Luo-Z13 / pointobb

[CVPR2024] PointOBB: Learning Oriented Object Detection via Single Point Supervision
MIT License
49 stars 3 forks source link

RuntimeError during training: CUDA error: invalid configuration argument #23

Closed ShirleySyh closed 1 week ago

ShirleySyh commented 3 weeks ago

Hi, thank you for your excellent work! There's an error occurred during my implementation of your code. When I train in DOTAv1.0 dataset with config file "configs2/pointobb/pointobb_r50_fpn_2x_dota10.py", there will always occur "RuntimeError: CUDA error: invalid configuration argument" during the training in 1st epoch. I think the problem is related to Line 352 in code PointOBB/mmdet/models/detectors/utils.py, that is box_iou_rotated function in ext_module,but I don't know if I'm right. Have you ever run into this error during your implementation? The details of the error and my virtual environment are attached below.Looking forward for your reply. Thank you! pointobb_out.txt

problem1
Luo-Z13 commented 2 weeks ago

box_iou_rotated

Hello, first you can check if the CUDA driver and PyTorch versions are compatible; then, you can print the input tensors of box_iou_rotated to verify if the format of the input bounding boxes is correct. Finally, if all the above results are normal, I believe it might be a hardware issue.

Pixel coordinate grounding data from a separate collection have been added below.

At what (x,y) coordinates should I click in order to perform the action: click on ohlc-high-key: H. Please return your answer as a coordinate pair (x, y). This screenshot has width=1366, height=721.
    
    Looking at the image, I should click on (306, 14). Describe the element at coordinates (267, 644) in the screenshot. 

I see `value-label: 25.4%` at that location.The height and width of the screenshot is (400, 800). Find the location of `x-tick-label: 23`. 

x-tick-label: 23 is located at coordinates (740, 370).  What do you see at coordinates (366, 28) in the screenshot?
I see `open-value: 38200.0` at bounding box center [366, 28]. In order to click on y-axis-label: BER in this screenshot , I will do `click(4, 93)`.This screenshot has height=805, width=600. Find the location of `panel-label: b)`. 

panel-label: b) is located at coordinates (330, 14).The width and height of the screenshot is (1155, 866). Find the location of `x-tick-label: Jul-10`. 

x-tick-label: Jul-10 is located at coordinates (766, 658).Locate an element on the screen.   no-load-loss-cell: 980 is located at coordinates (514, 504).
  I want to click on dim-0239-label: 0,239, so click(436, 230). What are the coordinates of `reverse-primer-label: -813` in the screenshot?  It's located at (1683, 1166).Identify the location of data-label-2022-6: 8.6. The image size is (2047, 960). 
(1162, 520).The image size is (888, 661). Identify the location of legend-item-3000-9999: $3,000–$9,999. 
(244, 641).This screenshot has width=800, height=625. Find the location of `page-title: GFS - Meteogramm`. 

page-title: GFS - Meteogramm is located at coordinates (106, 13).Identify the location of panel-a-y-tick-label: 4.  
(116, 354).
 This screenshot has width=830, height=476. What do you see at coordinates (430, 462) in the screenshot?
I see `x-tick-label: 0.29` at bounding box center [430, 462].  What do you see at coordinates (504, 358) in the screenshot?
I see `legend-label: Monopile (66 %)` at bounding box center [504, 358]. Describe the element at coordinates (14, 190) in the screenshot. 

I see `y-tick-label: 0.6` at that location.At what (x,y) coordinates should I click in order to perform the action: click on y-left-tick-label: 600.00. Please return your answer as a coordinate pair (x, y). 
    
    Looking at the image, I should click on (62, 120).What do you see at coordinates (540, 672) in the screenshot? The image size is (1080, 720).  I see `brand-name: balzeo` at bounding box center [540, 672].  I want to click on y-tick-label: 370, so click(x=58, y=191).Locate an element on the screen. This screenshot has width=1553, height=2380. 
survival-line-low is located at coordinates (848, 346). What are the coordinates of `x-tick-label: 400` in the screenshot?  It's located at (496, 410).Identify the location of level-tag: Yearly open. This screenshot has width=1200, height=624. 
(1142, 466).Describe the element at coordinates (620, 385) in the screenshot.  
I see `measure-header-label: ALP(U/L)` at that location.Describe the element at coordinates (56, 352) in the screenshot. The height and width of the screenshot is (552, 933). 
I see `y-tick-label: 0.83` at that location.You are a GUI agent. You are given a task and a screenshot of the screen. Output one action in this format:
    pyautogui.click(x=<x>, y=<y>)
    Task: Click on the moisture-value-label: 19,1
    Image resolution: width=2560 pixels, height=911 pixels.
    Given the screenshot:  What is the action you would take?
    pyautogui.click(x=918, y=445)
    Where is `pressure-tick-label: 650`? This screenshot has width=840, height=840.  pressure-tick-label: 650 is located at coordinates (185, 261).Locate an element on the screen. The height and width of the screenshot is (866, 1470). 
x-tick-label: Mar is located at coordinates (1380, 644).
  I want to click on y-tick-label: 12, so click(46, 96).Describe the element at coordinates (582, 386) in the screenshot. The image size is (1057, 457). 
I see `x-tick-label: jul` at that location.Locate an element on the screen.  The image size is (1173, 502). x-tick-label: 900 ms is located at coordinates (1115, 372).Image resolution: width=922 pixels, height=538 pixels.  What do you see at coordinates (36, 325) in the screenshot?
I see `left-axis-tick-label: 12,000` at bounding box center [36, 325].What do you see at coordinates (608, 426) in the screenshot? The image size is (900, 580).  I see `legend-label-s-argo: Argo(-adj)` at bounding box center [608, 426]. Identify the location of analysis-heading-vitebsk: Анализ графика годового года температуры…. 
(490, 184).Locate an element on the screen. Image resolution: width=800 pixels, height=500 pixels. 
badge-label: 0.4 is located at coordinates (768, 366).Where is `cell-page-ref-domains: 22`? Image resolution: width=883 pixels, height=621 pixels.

ShirleySyh commented 2 weeks ago

box_iou_rotated

Hello, first you can check if the CUDA driver and PyTorch versions are compatible; then, you can print the input tensors of box_iou_rotated to verify if the format of the input bounding boxes is correct. Finally, if all the above results are normal, I believe it might be a hardware issue.

Thank you for your reply! I changed my conda environment to torch 1.13.0 and cuda117, and I haven't met the invalid configuration argument error since. Torch version lower than 1.13.0 would all encounter this problem on my machine. With the above problem solved, there is a memory leakage problem occurred during my training. I use one RTX 3090 with 24G, set batchsize to 2. The allocated memory will continue increasing during the training and the CUDA out of memory problem will occur. I am still trying to locate the code that caused this memory leakage. It would be of great help if you can give some suggestions. Thank you!

Luo-Z13 commented 2 weeks ago

box_iou_rotated

Hello, first you can check if the CUDA driver and PyTorch versions are compatible; then, you can print the input tensors of box_iou_rotated to verify if the format of the input bounding boxes is correct. Finally, if all the above results are normal, I believe it might be a hardware issue.

Thank you for your reply! I changed my conda environment to torch 1.13.0 and cuda117, and I haven't met the invalid configuration argument error since. Torch version lower than 1.13.0 would all encounter this problem on my machine. With the above problem solved, there is a memory leakage problem occurred during my training. I use one RTX 3090 with 24G, set batchsize to 2. The allocated memory will continue increasing during the training and the CUDA out of memory problem will occur. I am still trying to locate the code that caused this memory leakage. It would be of great help if you can give some suggestions. Thank you!

Hi, you can refer to https://github.com/Luo-Z13/pointobb/blob/main/environment.yml to check your environment.

ShirleySyh commented 1 week ago

Hi, thank you for your reply. I finally solve the problem I met. It turns out that I link the cuda path in the system environment to my afore-downloaded local cuda driver with version 11.3, which cause the incompatible problem with my downloaded PyTorch. With the change of the correct cuda driver, the code runs successfully. Thanks again for your excellent work!